Passage shown

· · · · ·

Key Account Management, or KAM as it is called, is not a transactional activity. It involves larger stakes and requires a buy-in from all stakeholders who are involved. After all, it is not a single activity we are talking about, but a whole relationship that we are putting on the table.
Essentially KAM Sales is a much wider term than sales will ever be. Typically, there are certain challenges that arise with KAM Sales every now and then, such as, short-term interest wins over long-term goals. Secondly, overpromising.
This often leads to mishaps and even fatalities of Key Accounts, especially in cases of overpromising and under-delivering. When everyone at the organizational level is not looped in, there could be a rise in confusion, chaos, and inefficiencies. But all these probable gaps can be taken care of if certain things are seen to:
Every Account can't be categorized under Key Account Sales
Identifying key accounts is crucial. Strategic and complex organizations, which are inclined to participate in collaborating and co-creating value should be adopted as Key Accounts. These Key Account Sales should have potential and considerable long-term possibilities to ensure maximized lifetime value.

· · · · ·

Supplied material
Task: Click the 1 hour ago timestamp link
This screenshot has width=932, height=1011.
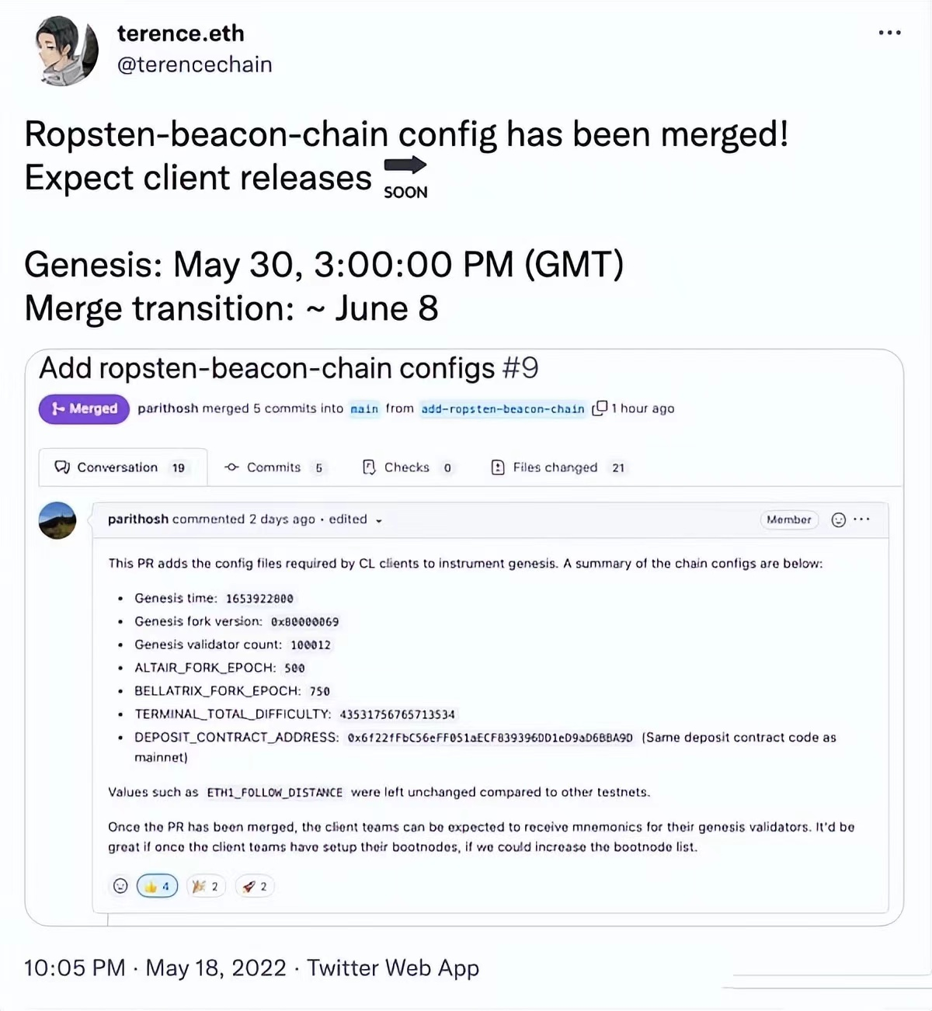Action: click(x=642, y=408)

· · · · ·

Task directions
According to the passage on key account management, which organizations should be adopted as Key Accounts?

Correct output
Strategic and complex organizations that are inclined to participate in collaborating and co-creating value.